The exercise ▸ Please copy the listing below line for line, leaving out the pictures.

Materials provided ▸

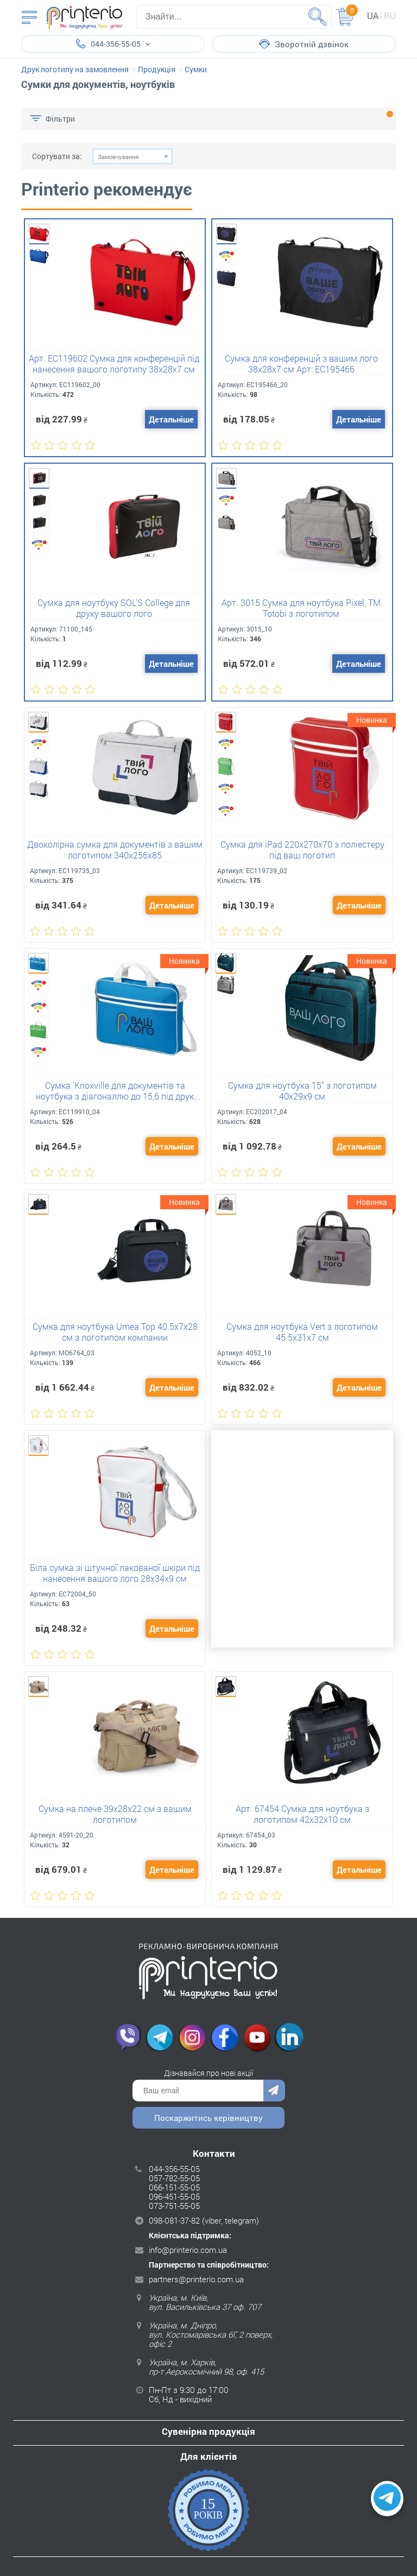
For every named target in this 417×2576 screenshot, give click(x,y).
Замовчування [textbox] (118, 157)
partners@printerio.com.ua (196, 2279)
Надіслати (274, 2090)
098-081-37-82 (174, 2220)
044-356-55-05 (174, 2168)
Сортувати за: (57, 156)
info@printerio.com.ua (188, 2249)
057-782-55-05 (174, 2178)
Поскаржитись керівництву (208, 2117)
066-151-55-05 (174, 2187)
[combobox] (132, 156)
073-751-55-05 (174, 2205)
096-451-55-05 (174, 2196)
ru (390, 15)
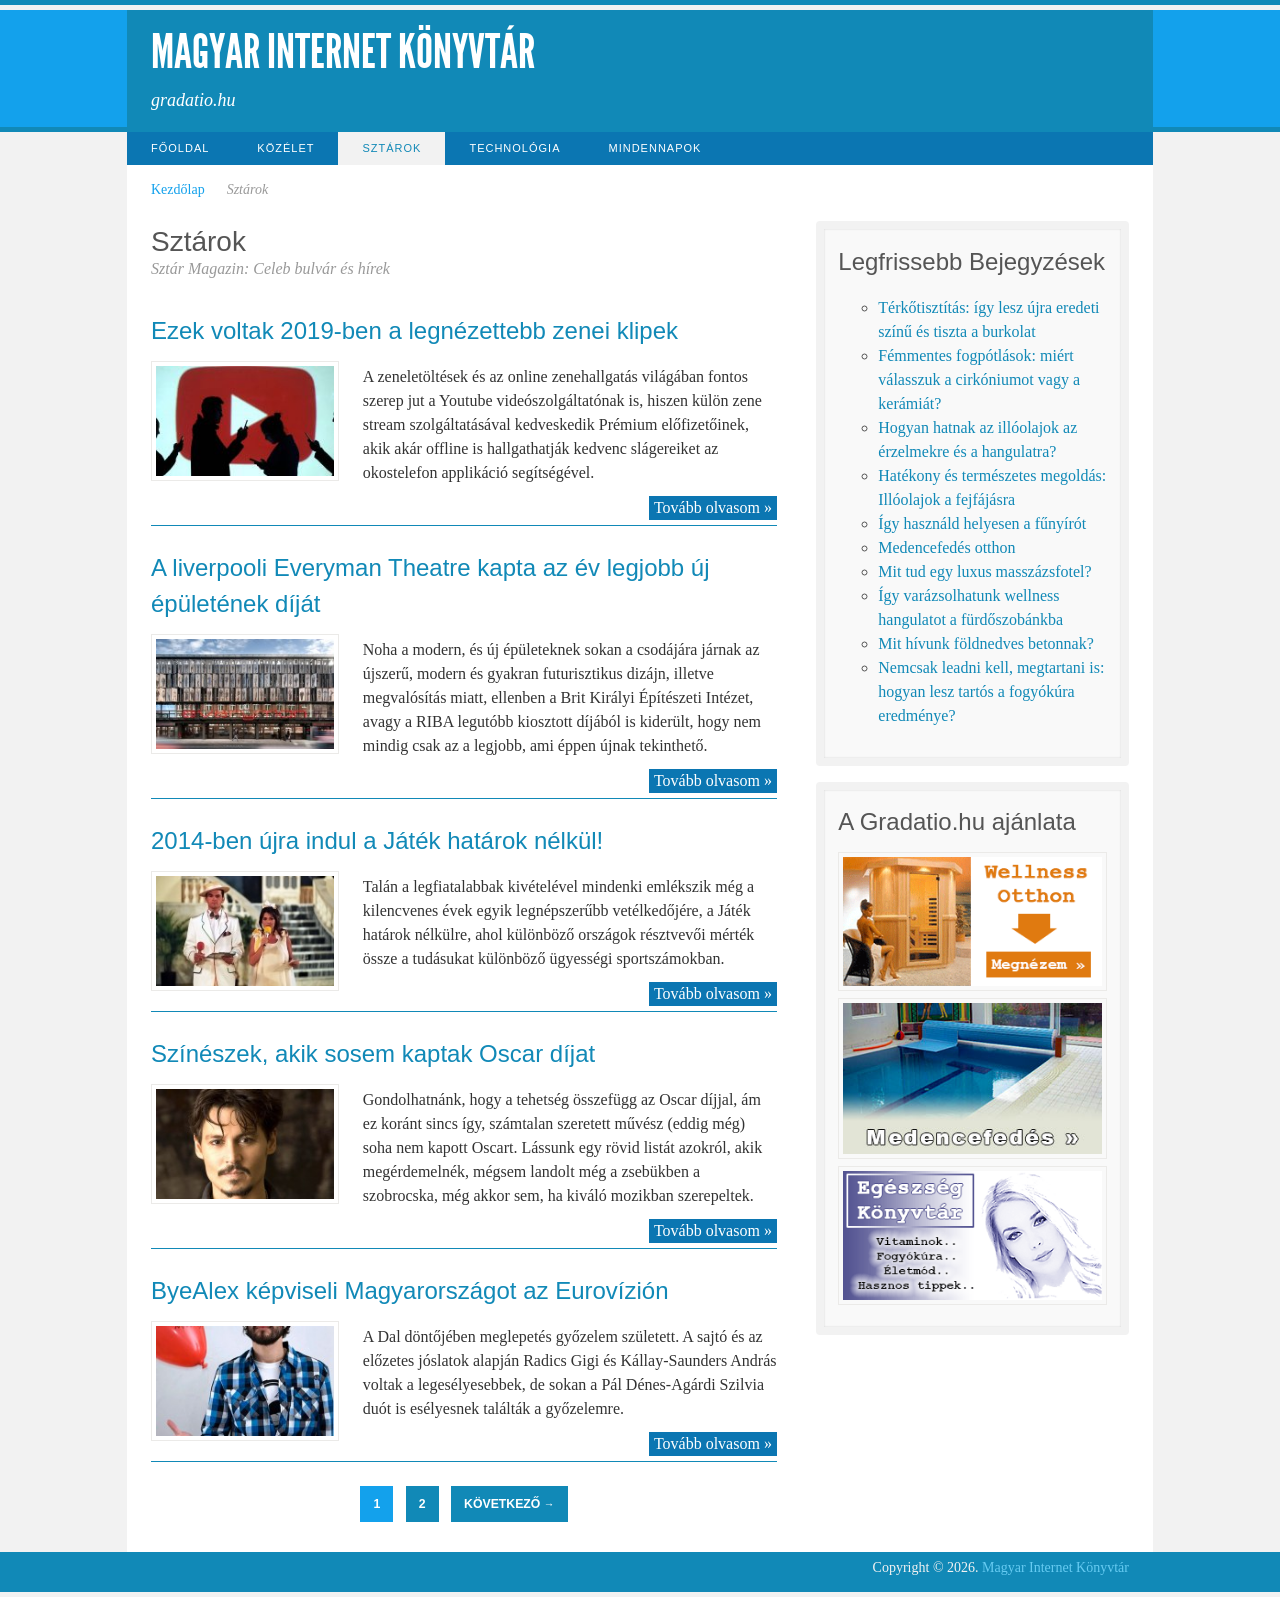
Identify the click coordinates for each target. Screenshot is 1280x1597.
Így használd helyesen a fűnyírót (982, 523)
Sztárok (391, 148)
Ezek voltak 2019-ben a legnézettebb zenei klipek (414, 330)
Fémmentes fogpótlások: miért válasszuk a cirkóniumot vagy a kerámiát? (979, 379)
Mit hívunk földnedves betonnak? (986, 643)
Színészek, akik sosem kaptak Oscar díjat (373, 1053)
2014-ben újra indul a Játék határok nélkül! (377, 840)
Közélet (285, 148)
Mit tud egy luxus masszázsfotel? (984, 571)
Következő (509, 1504)
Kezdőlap (178, 189)
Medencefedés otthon (946, 547)
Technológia (514, 148)
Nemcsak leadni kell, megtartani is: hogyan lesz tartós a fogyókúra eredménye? (991, 691)
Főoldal (180, 148)
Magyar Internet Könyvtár (343, 51)
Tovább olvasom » (713, 507)
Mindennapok (655, 148)
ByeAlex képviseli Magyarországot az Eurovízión (410, 1290)
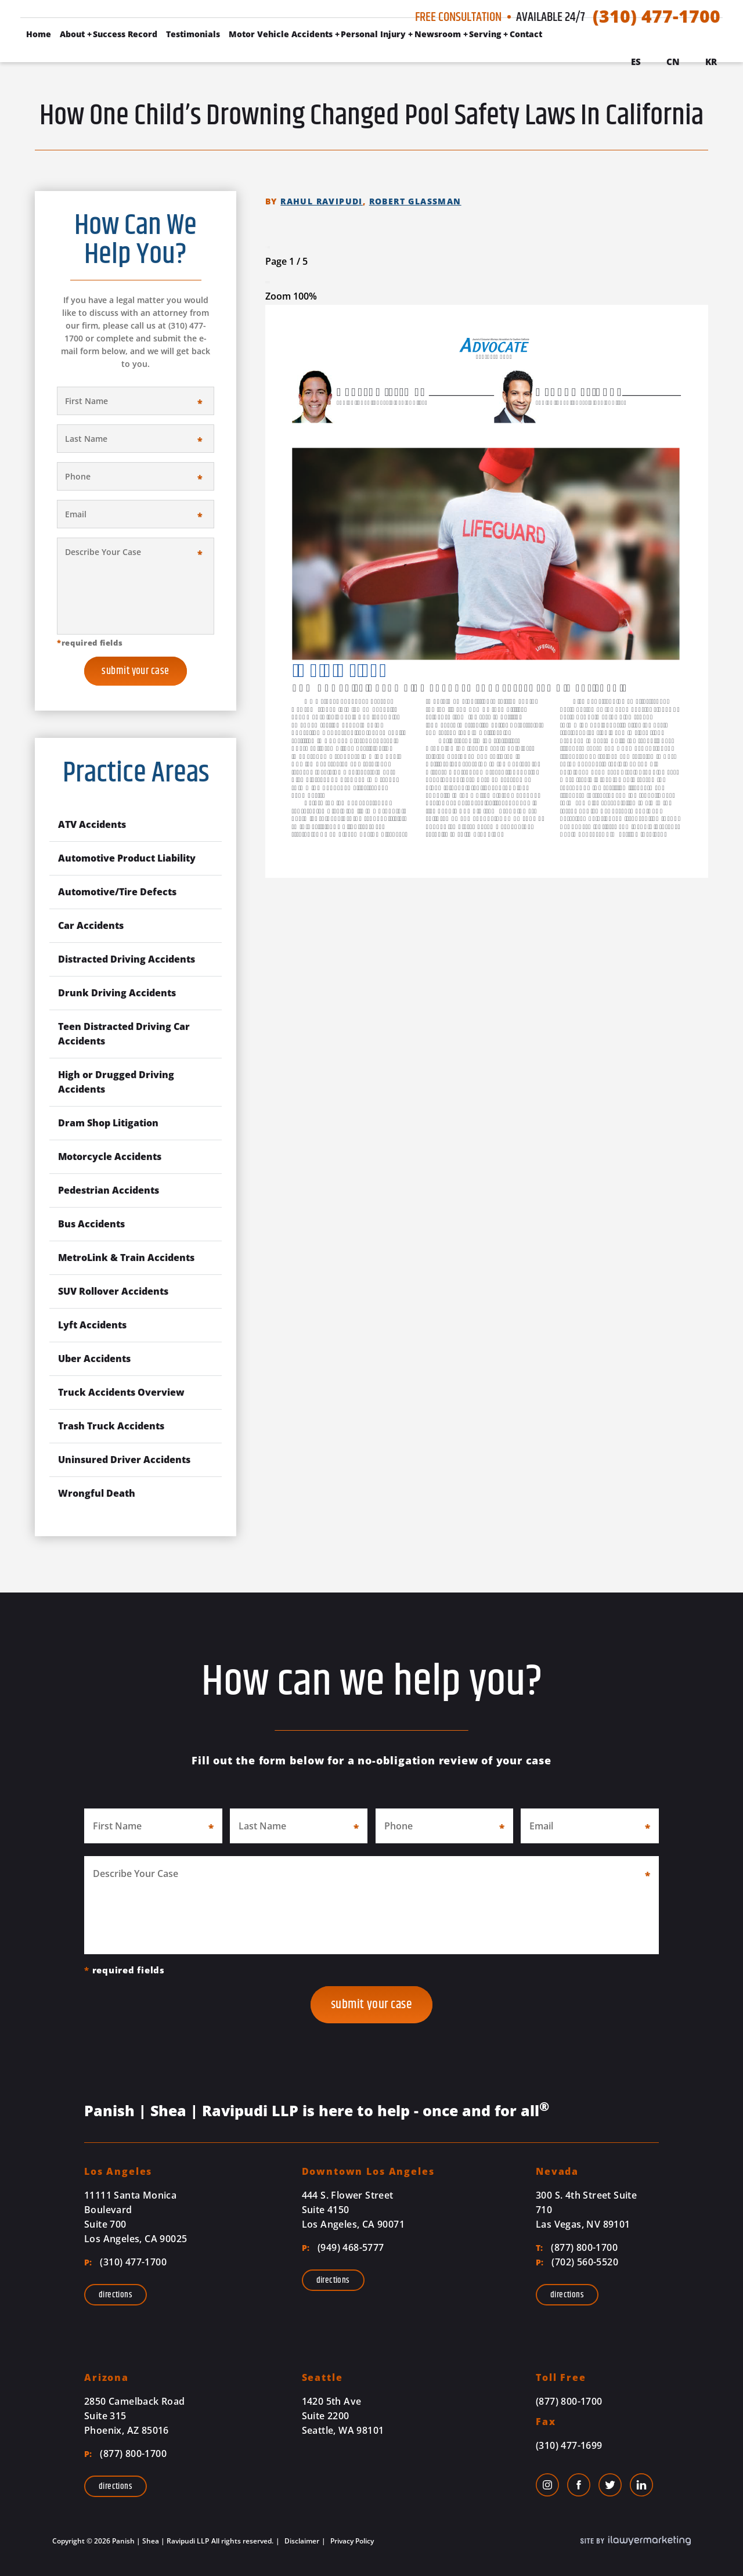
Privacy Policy (351, 2541)
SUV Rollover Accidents (113, 1291)
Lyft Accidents (92, 1324)
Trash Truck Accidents (111, 1425)
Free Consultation (458, 17)
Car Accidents (91, 925)
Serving (485, 33)
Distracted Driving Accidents (126, 959)
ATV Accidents (92, 824)
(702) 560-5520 (577, 2262)
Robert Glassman (415, 201)
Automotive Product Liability (127, 858)
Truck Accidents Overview (121, 1392)
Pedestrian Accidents (108, 1190)
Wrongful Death (96, 1493)
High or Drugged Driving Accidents (116, 1082)
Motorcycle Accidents (109, 1156)
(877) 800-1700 (577, 2247)
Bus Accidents (91, 1223)
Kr (711, 61)
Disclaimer (301, 2541)
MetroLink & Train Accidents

Response below ▸
For every named target in this 417×2576 screenshot, give click(x,y).
Замовчування [textbox] (118, 157)
partners@printerio.com.ua (196, 2279)
Надіслати (274, 2090)
098-081-37-82 (174, 2220)
044-356-55-05 (174, 2168)
Сортувати за: (57, 156)
info@printerio.com.ua (188, 2249)
057-782-55-05 (174, 2178)
Поскаржитись керівництву (208, 2117)
066-151-55-05 (174, 2187)
[combobox] (132, 156)
073-751-55-05 (174, 2205)
096-451-55-05 (174, 2196)
ru (390, 15)
Identify the click coordinates for each target. Screenshot is 1280x1597.
Így használd helyesen a fűnyírót (982, 523)
Sztárok (391, 148)
Ezek voltak 2019-ben a legnézettebb zenei klipek (414, 330)
Fémmentes fogpótlások: miért válasszuk a cirkóniumot vagy a kerámiát? (979, 379)
Mit hívunk földnedves betonnak? (986, 643)
Színészek, akik sosem kaptak Oscar díjat (373, 1053)
2014-ben újra indul a Játék határok nélkül! (377, 840)
Közélet (285, 148)
Mit tud egy luxus masszázsfotel? (984, 571)
Következő (509, 1504)
Kezdőlap (178, 189)
Medencefedés otthon (946, 547)
Technológia (514, 148)
Nemcsak leadni kell, megtartani is: hogyan lesz tartós a fogyókúra eredménye? (991, 691)
Főoldal (180, 148)
Magyar Internet Könyvtár (343, 51)
Tovább olvasom » (713, 507)
Mindennapok (655, 148)
ByeAlex képviseli Magyarországot az Eurovízión (410, 1290)
Privacy Policy (351, 2541)
SUV Rollover Accidents (113, 1291)
Lyft Accidents (92, 1324)
Trash Truck Accidents (111, 1425)
Free Consultation (458, 17)
Car Accidents (91, 925)
Serving (485, 33)
Distracted Driving Accidents (126, 959)
ATV Accidents (92, 824)
(702) 560-5520 (577, 2262)
Robert Glassman (415, 201)
Automotive Product Liability (127, 858)
Truck Accidents Overview (121, 1392)
Pedestrian Accidents (108, 1190)
Wrongful Death (96, 1493)
High or Drugged Driving Accidents (116, 1082)
Motorcycle Accidents (109, 1156)
(877) 800-1700 (577, 2247)
Bus Accidents (91, 1223)
Kr (711, 61)
Disclaimer (301, 2541)
MetroLink & Train Accidents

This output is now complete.